### [Text section]
+++

Cons: Finding an affordable gym nearby with a pool may be difficult for some.
Recommendations: Tulane’s Reilly Center offers an “Early Bird” membership, averaging out to just $60 per month. In addition to the reasonable price, it’s easier to find a lane to swim in during the early morning hours. The UNO Lakefront Arena’s Aquatics Center has an Olympic size indoor pool open to the public during the summer for just $6 a visit as well.
Cross Fit/Interval Training
Pros: I did cross fit for about six months three years ago following a two-month long running injury in an effort to strengthen some muscle imbalances I developed. After six weeks, I ran what was then my fastest sub-40 minute 10k.
New Orleans has countless cross fit studios, in addition to other, similarly structured interval-training style workout studios, such as Orange Theory and City Surf NOLA, giving runners several options to find what works best for them.
Cons: Cross fit workouts incorporating power lifting may demand excercies that are counter to a runner’s regime, leaving them sore for their core training and putting them at a greater risk of injury. Additionally, cross fit and similar boutique fitness studios can be extremely expensive, costing well in excess of $100 per month.

+++

### [Instruction 1]
List every gym, center, or studio named in the text on swimming and cross fit.
### [Instruction 2]
Set down a passage from the text on swimming and cross fit word for word, from "Recommendations: Tulane’s Reilly" up to and including "visit as well.".
### [Instruction 3]
Answer these questions using the text on swimming and cross fit:
(a) What does a visit to the UNO Lakefront Arena's Aquatics Center pool cost in the summer?
(b) For how long did the writer do cross fit?
(c) How much can cross fit and similar boutique fitness studios cost per month?

### [Given information]
+++

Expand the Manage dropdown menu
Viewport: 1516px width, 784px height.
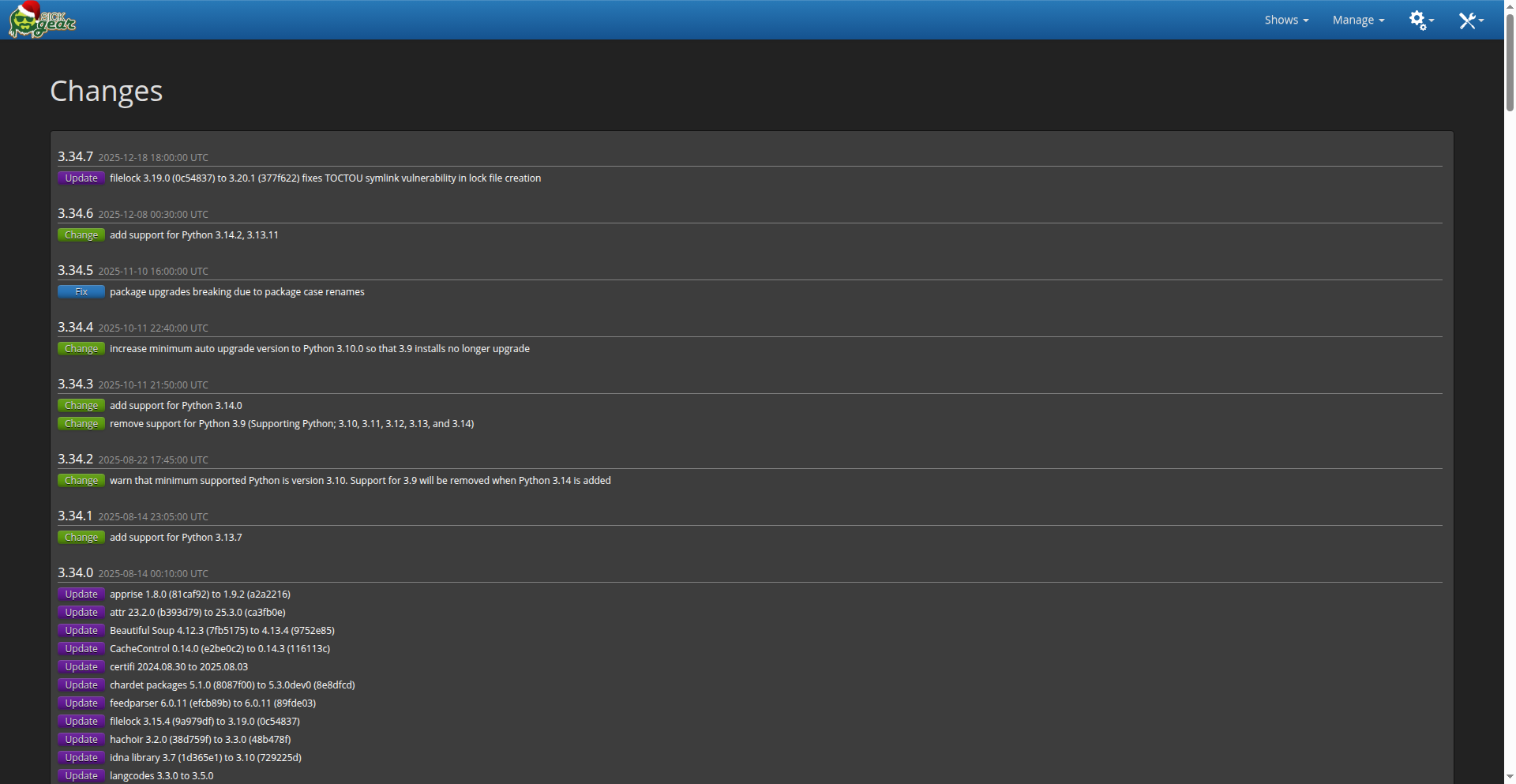point(1357,21)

+++

### [Final result 1]
Tulane's Reilly Center
UNO Lakefront Arena's Aquatics Center
Orange Theory
City Surf NOLA

### [Final result 2]
Recommendations: Tulane’s Reilly Center offers an “Early Bird” membership, averaging out to just $60 per month. In addition to the reasonable price, it’s easier to find a lane to swim in during the early morning hours. The UNO Lakefront Arena’s Aquatics Center has an Olympic size indoor pool open to the public during the summer for just $6 a visit as well.

### [Final result 3]
(a) $6 a visit.
(b) About six months.
(c) Well in excess of $100 per month.